** Extracted information follows **
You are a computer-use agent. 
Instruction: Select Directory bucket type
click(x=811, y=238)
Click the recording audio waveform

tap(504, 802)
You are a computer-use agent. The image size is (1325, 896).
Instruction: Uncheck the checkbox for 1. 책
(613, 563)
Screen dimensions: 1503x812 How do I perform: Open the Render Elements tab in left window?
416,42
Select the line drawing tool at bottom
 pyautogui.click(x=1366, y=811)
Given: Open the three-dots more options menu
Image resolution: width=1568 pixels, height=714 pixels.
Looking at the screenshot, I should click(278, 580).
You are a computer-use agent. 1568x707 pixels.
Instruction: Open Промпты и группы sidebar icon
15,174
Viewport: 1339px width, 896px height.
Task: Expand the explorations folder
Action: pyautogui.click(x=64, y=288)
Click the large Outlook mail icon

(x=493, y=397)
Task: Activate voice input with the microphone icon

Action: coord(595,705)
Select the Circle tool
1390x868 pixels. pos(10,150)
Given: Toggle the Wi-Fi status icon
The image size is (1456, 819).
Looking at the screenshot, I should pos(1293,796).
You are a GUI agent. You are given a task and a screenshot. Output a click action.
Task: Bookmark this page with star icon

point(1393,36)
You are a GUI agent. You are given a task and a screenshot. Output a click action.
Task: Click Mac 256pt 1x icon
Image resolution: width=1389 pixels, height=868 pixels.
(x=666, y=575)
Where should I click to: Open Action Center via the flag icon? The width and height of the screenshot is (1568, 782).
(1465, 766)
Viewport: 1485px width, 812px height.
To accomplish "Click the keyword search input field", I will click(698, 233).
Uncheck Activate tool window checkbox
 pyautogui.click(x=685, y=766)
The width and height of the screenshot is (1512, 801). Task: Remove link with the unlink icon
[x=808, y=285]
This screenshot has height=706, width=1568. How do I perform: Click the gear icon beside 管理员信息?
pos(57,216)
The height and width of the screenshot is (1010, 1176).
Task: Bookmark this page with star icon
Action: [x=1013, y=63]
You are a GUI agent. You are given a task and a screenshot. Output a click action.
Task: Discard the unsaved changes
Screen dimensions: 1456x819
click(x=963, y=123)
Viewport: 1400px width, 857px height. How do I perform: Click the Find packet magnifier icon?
** End of Extracted information **
» Directions
The data above should be copied out with complete accuracy.

» Task solution
You are a computer-use agent. 
Instruction: Select Directory bucket type
click(x=811, y=238)
Click the recording audio waveform

tap(504, 802)
You are a computer-use agent. The image size is (1325, 896).
Instruction: Uncheck the checkbox for 1. 책
(613, 563)
Screen dimensions: 1503x812 How do I perform: Open the Render Elements tab in left window?
416,42
Select the line drawing tool at bottom
 pyautogui.click(x=1366, y=811)
Given: Open the three-dots more options menu
Image resolution: width=1568 pixels, height=714 pixels.
Looking at the screenshot, I should click(278, 580).
You are a computer-use agent. 1568x707 pixels.
Instruction: Open Промпты и группы sidebar icon
15,174
Viewport: 1339px width, 896px height.
Task: Expand the explorations folder
Action: pyautogui.click(x=64, y=288)
Click the large Outlook mail icon

(x=493, y=397)
Task: Activate voice input with the microphone icon

Action: coord(595,705)
Select the Circle tool
1390x868 pixels. pos(10,150)
Given: Toggle the Wi-Fi status icon
The image size is (1456, 819).
Looking at the screenshot, I should pos(1293,796).
You are a GUI agent. You are given a task and a screenshot. Output a click action.
Task: Bookmark this page with star icon

point(1393,36)
You are a GUI agent. You are given a task and a screenshot. Output a click action.
Task: Click Mac 256pt 1x icon
Image resolution: width=1389 pixels, height=868 pixels.
(x=666, y=575)
Where should I click to: Open Action Center via the flag icon? The width and height of the screenshot is (1568, 782).
(1465, 766)
Viewport: 1485px width, 812px height.
To accomplish "Click the keyword search input field", I will click(698, 233).
Uncheck Activate tool window checkbox
 pyautogui.click(x=685, y=766)
The width and height of the screenshot is (1512, 801). Task: Remove link with the unlink icon
[x=808, y=285]
This screenshot has height=706, width=1568. How do I perform: Click the gear icon beside 管理员信息?
pos(57,216)
The height and width of the screenshot is (1010, 1176).
Task: Bookmark this page with star icon
Action: [x=1013, y=63]
You are a GUI agent. You are given a task and a screenshot. Output a click action.
Task: Discard the unsaved changes
Screen dimensions: 1456x819
click(x=963, y=123)
Viewport: 1400px width, 857px height. How do I perform: Click the Find packet magnifier icon?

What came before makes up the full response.